AIM: Format the material below as a JSON list of strings, one string per line, leaving out the blank lines.

Records excerpted from a collection:
---
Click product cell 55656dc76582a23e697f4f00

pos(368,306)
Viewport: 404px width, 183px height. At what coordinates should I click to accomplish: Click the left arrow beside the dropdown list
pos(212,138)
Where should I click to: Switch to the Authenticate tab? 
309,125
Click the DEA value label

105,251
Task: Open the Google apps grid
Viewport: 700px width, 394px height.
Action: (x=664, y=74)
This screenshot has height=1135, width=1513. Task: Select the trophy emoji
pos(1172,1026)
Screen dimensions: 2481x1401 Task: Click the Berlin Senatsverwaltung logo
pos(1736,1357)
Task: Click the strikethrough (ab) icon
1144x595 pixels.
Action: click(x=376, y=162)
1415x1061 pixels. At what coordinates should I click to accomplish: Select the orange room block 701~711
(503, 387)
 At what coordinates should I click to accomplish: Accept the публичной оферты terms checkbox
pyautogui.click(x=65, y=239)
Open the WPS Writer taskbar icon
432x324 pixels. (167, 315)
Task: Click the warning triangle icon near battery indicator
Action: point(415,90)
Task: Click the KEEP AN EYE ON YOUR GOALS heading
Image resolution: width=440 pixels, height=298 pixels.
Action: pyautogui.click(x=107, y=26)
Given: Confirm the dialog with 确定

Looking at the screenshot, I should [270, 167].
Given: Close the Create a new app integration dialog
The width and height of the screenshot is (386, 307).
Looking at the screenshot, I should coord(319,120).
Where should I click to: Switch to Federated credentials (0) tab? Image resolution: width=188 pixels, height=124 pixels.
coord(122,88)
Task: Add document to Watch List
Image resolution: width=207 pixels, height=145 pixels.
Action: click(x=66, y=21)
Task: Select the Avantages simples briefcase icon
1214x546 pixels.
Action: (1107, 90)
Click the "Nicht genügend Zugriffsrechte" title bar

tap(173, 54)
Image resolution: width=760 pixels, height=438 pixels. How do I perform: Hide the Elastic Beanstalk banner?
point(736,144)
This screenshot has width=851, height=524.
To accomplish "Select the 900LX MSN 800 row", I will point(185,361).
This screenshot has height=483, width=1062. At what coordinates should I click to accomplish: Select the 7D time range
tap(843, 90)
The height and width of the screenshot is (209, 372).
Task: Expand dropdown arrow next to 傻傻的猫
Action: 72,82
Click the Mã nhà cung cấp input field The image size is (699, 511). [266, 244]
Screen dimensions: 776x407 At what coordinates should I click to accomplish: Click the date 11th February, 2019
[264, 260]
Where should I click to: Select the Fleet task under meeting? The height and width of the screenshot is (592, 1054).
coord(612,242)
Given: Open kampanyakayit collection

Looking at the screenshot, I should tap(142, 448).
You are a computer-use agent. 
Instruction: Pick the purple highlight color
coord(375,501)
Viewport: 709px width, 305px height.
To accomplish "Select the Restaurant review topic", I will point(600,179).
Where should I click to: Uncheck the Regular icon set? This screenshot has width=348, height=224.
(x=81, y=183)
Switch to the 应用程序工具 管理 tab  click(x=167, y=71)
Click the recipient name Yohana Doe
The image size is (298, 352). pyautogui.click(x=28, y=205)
---
CORRECT OUTPUT:
[
  "Click product cell 55656dc76582a23e697f4f00",
  "pos(368,306)",
  "Viewport: 404px width, 183px height. At what coordinates should I click to accomplish: Click the left arrow beside the dropdown list",
  "pos(212,138)",
  "Where should I click to: Switch to the Authenticate tab? ",
  "309,125",
  "Click the DEA value label",
  "105,251",
  "Task: Open the Google apps grid",
  "Viewport: 700px width, 394px height.",
  "Action: (x=664, y=74)",
  "This screenshot has height=1135, width=1513. Task: Select the trophy emoji",
  "pos(1172,1026)",
  "Screen dimensions: 2481x1401 Task: Click the Berlin Senatsverwaltung logo",
  "pos(1736,1357)",
  "Task: Click the strikethrough (ab) icon",
  "1144x595 pixels.",
  "Action: click(x=376, y=162)",
  "1415x1061 pixels. At what coordinates should I click to accomplish: Select the orange room block 701~711",
  "(503, 387)",
  " At what coordinates should I click to accomplish: Accept the публичной оферты terms checkbox",
  "pyautogui.click(x=65, y=239)",
  "Open the WPS Writer taskbar icon",
  "432x324 pixels. (167, 315)",
  "Task: Click the warning triangle icon near battery indicator",
  "Action: point(415,90)",
  "Task: Click the KEEP AN EYE ON YOUR GOALS heading",
  "Image resolution: width=440 pixels, height=298 pixels.",
  "Action: pyautogui.click(x=107, y=26)",
  "Given: Confirm the dialog with 确定",
  "Looking at the screenshot, I should [270, 167].",
  "Given: Close the Create a new app integration dialog",
  "The width and height of the screenshot is (386, 307).",
  "Looking at the screenshot, I should coord(319,120).",
  "Where should I click to: Switch to Federated credentials (0) tab? Image resolution: width=188 pixels, height=124 pixels.",
  "coord(122,88)",
  "Task: Add document to Watch List",
  "Image resolution: width=207 pixels, height=145 pixels.",
  "Action: click(x=66, y=21)",
  "Task: Select the Avantages simples briefcase icon",
  "1214x546 pixels.",
  "Action: (1107, 90)",
  "Click the \"Nicht genügend Zugriffsrechte\" title bar",
  "tap(173, 54)",
  "Image resolution: width=760 pixels, height=438 pixels. How do I perform: Hide the Elastic Beanstalk banner?",
  "point(736,144)",
  "This screenshot has width=851, height=524.",
  "To accomplish \"Select the 900LX MSN 800 row\", I will point(185,361).",
  "This screenshot has height=483, width=1062. At what coordinates should I click to accomplish: Select the 7D time range",
  "tap(843, 90)",
  "The height and width of the screenshot is (209, 372).",
  "Task: Expand dropdown arrow next to 傻傻的猫",
  "Action: 72,82",
  "Click the Mã nhà cung cấp input field The image size is (699, 511). [266, 244]",
  "Screen dimensions: 776x407 At what coordinates should I click to accomplish: Click the date 11th February, 2019",
  "[264, 260]",
  "Where should I click to: Select the Fleet task under meeting? The height and width of the screenshot is (592, 1054).",
  "coord(612,242)",
  "Given: Open kampanyakayit collection",
  "Looking at the screenshot, I should tap(142, 448).",
  "You are a computer-use agent. ",
  "Instruction: Pick the purple highlight color",
  "coord(375,501)",
  "Viewport: 709px width, 305px height.",
  "To accomplish \"Select the Restaurant review topic\", I will point(600,179).",
  "Where should I click to: Uncheck the Regular icon set? This screenshot has width=348, height=224.",
  "(x=81, y=183)",
  "Switch to the 应用程序工具 管理 tab  click(x=167, y=71)",
  "Click the recipient name Yohana Doe",
  "The image size is (298, 352). pyautogui.click(x=28, y=205)"
]